Work to be completed:
Skip the pictures. Output only the lines below starting at the line with "Open Free Tier sidebar item" and ending at the line with "Image resolution: width=1019", both ends included, exactly as they are.

Supplied material:
Segment Open

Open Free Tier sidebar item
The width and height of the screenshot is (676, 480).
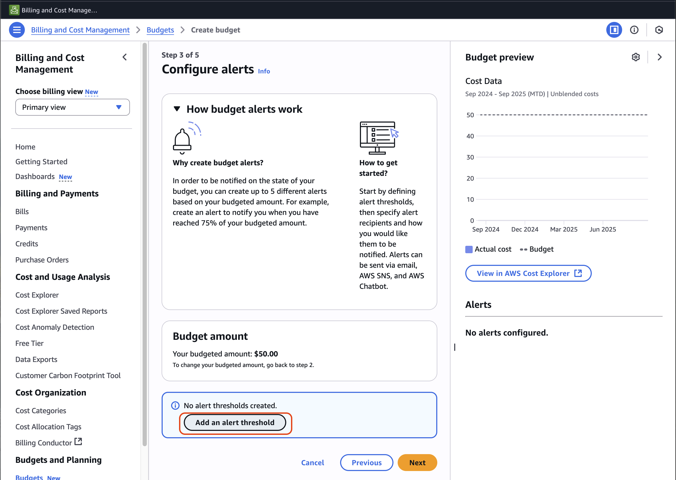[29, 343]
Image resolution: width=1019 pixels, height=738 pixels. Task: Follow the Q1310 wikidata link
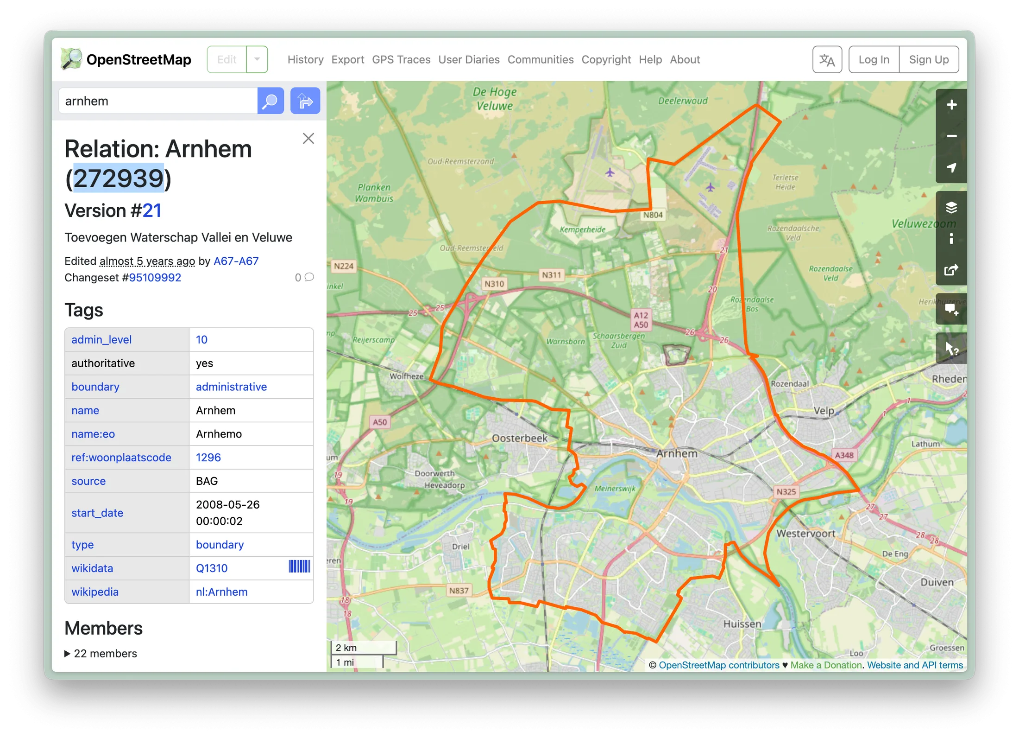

Segment Closed
Segment Open

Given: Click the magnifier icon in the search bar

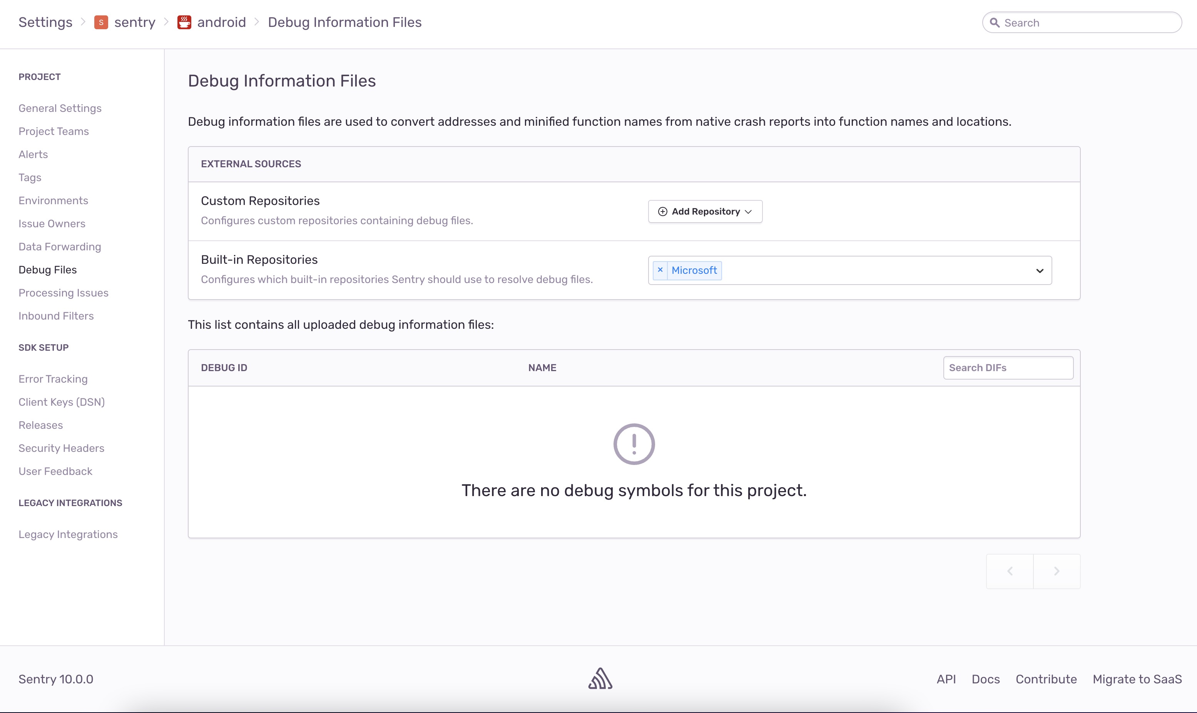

Segment Closed

Exercise response:
Open Free Tier sidebar item
The width and height of the screenshot is (676, 480).
[29, 343]
Image resolution: width=1019 pixels, height=738 pixels. Task: Follow the Q1310 wikidata link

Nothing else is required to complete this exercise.